The Arizona Department of Environmental Quality has relaxed proposed rules regarding septic systems in existing and new subdivisions.
The proposed draft framework outlines an "entirely different approach" to controlling discharges of nitrogen from septic tanks, according to an e-mail from ADEQ.
The Governor's Regulatory Review Council in December 2000 scrapped more stringent rules proposed by ADEQ after Mohave County Realtors and developers protested them as being too costly to homeowners and an invasion of property rights.
The proposed rules require future owners to install more expensive, nitrogen-removing system only if ADEQ determines that the property is located in a nitrogen management area, said Chuck Graf, deputy director of ADEQ's water quality division.

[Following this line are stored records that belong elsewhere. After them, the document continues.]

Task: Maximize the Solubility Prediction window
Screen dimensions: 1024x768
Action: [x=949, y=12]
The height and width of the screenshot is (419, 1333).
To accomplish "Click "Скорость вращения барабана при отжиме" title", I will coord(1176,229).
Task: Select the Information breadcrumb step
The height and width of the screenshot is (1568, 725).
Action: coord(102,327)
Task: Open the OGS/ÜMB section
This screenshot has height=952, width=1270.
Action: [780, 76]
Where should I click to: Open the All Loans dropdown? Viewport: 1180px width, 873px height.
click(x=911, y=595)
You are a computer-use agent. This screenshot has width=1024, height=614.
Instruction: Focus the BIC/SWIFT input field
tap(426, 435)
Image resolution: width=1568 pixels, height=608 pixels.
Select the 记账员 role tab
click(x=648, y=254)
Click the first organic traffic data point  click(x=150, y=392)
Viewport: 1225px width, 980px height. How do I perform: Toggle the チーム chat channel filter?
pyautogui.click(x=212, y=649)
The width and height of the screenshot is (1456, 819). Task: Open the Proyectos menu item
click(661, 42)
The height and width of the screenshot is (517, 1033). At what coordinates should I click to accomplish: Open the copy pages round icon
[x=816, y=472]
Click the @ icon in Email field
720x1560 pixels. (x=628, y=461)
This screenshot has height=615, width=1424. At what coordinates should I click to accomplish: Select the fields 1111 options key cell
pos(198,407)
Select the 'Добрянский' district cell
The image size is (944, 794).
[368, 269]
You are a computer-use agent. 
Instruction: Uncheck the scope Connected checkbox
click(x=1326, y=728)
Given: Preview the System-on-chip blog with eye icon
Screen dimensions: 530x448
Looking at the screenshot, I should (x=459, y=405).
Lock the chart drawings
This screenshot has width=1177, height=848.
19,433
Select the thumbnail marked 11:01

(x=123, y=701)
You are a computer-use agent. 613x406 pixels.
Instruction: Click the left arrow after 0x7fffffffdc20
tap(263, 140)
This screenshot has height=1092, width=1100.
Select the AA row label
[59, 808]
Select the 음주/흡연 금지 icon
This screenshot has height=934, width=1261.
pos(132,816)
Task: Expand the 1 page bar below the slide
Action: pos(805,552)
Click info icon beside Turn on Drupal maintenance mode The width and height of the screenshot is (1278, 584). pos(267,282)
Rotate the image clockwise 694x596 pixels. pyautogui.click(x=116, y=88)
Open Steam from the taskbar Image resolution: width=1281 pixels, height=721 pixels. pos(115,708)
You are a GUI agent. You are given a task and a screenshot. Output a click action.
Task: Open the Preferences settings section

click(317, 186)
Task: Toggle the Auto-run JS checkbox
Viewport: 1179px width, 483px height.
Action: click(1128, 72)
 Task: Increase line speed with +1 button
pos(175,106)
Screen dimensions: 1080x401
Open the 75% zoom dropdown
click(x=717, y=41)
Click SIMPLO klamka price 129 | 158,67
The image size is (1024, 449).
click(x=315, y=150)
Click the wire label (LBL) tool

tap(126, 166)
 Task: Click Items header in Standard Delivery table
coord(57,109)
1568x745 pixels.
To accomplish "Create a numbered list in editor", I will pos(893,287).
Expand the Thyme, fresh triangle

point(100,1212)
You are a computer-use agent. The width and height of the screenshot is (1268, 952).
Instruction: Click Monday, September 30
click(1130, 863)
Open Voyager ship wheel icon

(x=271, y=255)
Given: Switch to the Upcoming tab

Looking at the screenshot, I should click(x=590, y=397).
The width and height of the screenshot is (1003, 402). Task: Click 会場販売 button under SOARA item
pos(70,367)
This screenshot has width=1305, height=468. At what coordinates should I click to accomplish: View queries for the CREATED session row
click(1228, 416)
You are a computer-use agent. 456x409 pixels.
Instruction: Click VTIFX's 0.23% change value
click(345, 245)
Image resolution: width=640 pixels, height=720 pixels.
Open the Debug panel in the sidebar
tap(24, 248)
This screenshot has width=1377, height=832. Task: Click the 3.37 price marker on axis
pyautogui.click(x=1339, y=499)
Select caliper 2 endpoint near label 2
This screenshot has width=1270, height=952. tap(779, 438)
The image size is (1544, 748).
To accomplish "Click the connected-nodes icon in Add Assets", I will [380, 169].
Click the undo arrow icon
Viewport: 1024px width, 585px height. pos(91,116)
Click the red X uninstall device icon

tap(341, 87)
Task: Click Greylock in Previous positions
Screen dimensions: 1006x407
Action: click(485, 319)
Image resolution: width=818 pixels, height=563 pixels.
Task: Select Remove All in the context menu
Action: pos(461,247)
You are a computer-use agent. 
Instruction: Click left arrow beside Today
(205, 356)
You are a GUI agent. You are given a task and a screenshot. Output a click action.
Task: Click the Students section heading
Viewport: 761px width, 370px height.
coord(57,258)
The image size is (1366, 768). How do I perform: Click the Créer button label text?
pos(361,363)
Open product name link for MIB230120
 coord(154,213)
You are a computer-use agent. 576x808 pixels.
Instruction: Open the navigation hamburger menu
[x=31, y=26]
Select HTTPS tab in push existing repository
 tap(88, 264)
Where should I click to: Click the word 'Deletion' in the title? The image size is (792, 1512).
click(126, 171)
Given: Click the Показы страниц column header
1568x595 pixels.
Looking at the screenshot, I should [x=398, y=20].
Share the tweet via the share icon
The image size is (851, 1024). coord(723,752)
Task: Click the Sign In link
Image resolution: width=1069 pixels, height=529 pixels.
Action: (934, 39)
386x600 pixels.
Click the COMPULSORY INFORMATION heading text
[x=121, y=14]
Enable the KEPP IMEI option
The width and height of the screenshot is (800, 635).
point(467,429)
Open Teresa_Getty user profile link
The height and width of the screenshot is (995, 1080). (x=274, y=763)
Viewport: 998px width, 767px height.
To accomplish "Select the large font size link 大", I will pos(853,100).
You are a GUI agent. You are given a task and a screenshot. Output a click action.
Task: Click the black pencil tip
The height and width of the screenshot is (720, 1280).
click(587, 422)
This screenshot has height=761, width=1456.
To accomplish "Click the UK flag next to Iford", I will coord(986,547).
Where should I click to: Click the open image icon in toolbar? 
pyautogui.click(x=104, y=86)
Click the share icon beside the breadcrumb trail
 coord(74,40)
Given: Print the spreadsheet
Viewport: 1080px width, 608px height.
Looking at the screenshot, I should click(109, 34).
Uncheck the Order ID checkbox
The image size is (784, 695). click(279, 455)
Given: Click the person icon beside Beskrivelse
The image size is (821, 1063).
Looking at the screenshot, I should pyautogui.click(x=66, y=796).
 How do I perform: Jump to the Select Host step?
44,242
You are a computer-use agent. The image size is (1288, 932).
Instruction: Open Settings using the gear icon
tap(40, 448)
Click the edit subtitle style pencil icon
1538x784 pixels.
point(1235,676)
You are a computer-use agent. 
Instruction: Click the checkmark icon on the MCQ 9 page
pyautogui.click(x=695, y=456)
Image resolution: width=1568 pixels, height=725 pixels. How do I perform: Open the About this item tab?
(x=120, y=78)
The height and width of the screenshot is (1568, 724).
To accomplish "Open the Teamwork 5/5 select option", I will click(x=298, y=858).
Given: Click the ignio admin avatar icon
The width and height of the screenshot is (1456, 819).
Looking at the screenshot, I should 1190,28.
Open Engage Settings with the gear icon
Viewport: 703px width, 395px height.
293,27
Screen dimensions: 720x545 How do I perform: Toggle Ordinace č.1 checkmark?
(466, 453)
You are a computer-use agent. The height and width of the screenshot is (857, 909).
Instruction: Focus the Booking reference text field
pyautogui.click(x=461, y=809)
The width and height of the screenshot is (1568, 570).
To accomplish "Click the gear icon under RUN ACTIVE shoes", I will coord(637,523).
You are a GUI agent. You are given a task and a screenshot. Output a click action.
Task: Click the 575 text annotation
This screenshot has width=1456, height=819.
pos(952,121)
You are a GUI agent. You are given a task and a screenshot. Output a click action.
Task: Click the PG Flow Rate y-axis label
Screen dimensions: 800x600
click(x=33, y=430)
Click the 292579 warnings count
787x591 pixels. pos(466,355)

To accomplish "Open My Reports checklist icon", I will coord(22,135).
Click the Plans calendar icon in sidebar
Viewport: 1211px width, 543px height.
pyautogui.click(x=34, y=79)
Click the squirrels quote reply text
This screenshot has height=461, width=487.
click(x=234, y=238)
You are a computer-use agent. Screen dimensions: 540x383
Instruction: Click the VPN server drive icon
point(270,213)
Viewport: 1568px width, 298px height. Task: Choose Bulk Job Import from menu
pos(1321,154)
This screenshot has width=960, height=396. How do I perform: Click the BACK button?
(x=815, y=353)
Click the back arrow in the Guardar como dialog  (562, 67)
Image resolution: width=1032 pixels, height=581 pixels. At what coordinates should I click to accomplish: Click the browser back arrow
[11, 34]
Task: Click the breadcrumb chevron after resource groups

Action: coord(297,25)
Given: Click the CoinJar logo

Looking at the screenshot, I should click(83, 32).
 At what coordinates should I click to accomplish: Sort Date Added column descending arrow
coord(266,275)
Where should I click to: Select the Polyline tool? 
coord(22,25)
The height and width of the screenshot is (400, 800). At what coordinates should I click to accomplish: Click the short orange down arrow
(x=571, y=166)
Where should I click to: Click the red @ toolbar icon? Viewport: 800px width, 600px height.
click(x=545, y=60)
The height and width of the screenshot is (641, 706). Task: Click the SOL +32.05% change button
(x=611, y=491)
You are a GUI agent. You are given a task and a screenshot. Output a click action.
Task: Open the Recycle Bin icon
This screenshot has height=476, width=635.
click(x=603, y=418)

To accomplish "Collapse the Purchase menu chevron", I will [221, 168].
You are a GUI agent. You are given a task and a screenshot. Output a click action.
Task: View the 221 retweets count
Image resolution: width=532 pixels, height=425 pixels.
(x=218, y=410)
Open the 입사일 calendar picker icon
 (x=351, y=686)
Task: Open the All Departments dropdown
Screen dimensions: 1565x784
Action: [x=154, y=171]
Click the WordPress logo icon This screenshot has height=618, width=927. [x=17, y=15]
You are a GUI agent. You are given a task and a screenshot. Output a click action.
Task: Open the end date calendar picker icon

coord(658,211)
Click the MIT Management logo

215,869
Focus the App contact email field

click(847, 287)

The requirement would apply to homes on lots that are an acre or smaller.
The management area would exist where the agency is concerned about levels of nitrogen in groundwater because of discharges from conventional septic systems, according to Graf.
Drinking water with high nitrate levels can harm babies and cause the blue baby syndrome.
No such management areas exist in the state, Graf said.
However, after the rules go into effect, ADEQ will examine areas in Mohave County where septic problems have occurred, such as Bullhead City, Mohave Valley and Lake Havasu City.
"We do have an obligation to protect groundwater quality, and we developed a proposal that we think is much more workable," Graf said.
However, Dave Hollingsworth, a Kingman real estate broker and president of the 24,000-member Arizona Association of Realtors, said the revisions are no improvement than the rule changes previously proposed by ADEQ.
"First off, it is the same rule that we saw on the white paper last time; now it is on blue," Hollingsworth said.
"They have not made any changes.
Secondly, the counties are upset for not making changes."
Pete Byers, a Mohave County supervisor and real estate agent in Kingman, disagrees with Hollingsworth.
"This is much better than it was before," Byers said.
"It will be much easier to deal with and at least we'll know where we are going."
Under the previous proposal, every lot under an acre would automatically be inside a nitrogen management area, Byers said.
"They are going to take into consideration groundwater depth and hydrological conditions," Byers said.
Byers also noted the changes exempting unbuilt lots in existing subdivisions or created by lot splits.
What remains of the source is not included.